Regulation of the human mitotic centromere-associated kinesin (MCAK) promoter by the transcription factors Sp1 and E2F1

To understand transcriptional regulation of the human mitotic centromere-associated kinesin (MCAK) promoter, the 1,151-bp promoter region of the human MCAK gene in Jurkat T cells was cloned by polymerase chain reaction (PCR).
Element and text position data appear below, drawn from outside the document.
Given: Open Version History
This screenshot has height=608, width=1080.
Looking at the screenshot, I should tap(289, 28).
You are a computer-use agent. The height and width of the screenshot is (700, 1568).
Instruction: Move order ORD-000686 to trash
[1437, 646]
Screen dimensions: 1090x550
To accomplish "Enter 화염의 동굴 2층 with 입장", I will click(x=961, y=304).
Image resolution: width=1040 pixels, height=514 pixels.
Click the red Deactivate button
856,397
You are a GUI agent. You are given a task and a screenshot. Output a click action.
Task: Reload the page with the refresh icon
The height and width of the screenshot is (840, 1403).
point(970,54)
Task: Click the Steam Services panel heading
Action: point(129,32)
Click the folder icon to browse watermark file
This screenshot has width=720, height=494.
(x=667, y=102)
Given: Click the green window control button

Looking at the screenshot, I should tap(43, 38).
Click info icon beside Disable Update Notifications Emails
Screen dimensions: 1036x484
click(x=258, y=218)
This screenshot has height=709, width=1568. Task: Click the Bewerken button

Although a bioinformatic analysis of the promoter sequence predicted several putative transcription factor binding sites for E2F, Sp1, c-Myb, p53, p300, NF-1, AML-1a, Ap-1, E-box factor, and C/EBPα/β with no consensus TATA-box motif, deletion constructs of the promoter region revealed that the core positive promoter activity resided at − 266/− 66, containing three GC-motifs for binding Sp1. Site-directed disruption and chromatin immunoprecipitation analysis indicated that Sp1-binding to the GC-motifs was crucial for promoter activation, but the E2F1-binding to the E2F-motif (− 57/− 50) was crucial for promoter repression. Cotransfection of the luciferase reporter with either Sp1- or E2F1-expression plasmid further verified the role of Sp1 as a transcriptional activator and E2F1 as a transcriptional repressor in the human MCAK promoter.